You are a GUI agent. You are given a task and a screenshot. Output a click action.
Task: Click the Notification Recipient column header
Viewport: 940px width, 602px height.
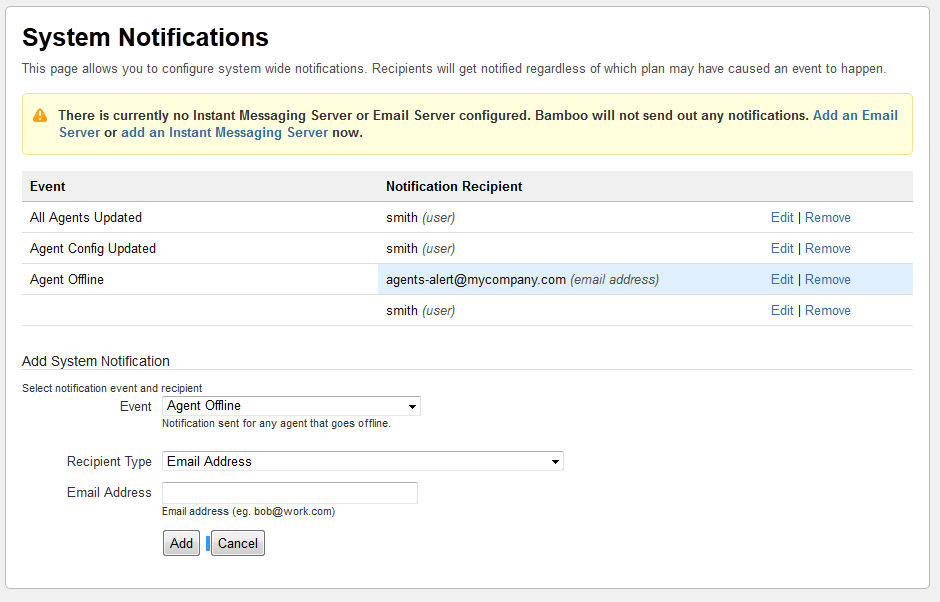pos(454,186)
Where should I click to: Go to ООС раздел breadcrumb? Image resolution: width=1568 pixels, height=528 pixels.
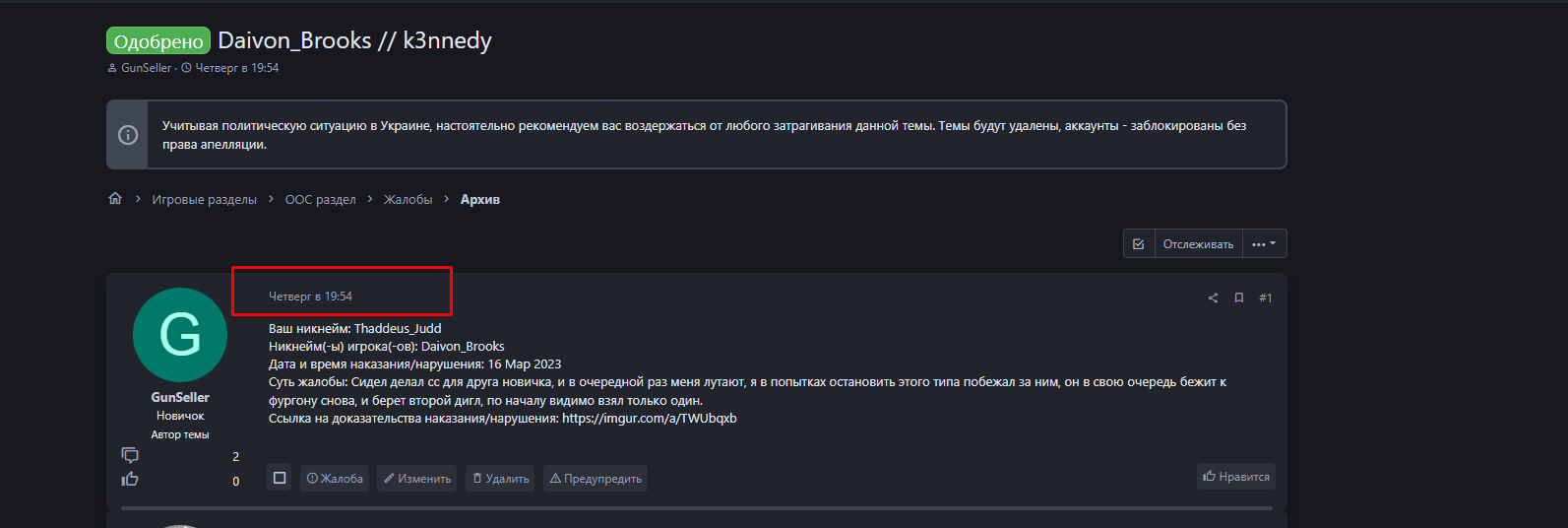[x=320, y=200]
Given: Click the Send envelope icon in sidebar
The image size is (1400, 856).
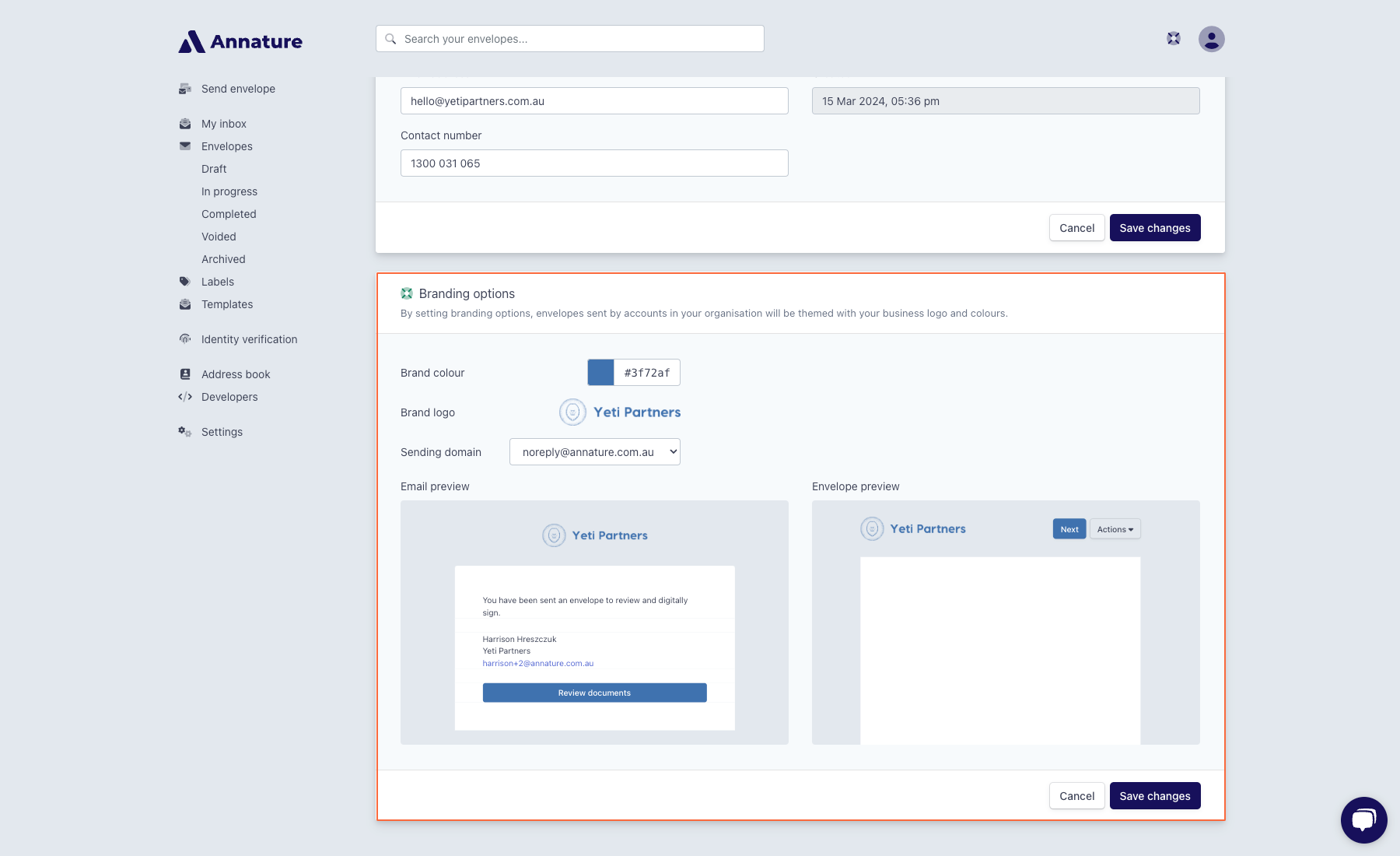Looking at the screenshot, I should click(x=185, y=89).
____________
EXERCISE: Rewrite all of the material above with "column header" changed to "column title" and nothing else altered. Leave out the pictures.

FINAL RESULT:
You are a GUI agent. You are given a task and a screenshot. Output a click action.
Task: Click the Notification Recipient column title
Viewport: 940px width, 602px height.
pos(454,186)
Where should I click to: Go to ООС раздел breadcrumb? Image resolution: width=1568 pixels, height=528 pixels.
[x=320, y=200]
Given: Click the Send envelope icon in sidebar
The image size is (1400, 856).
Looking at the screenshot, I should click(x=185, y=89).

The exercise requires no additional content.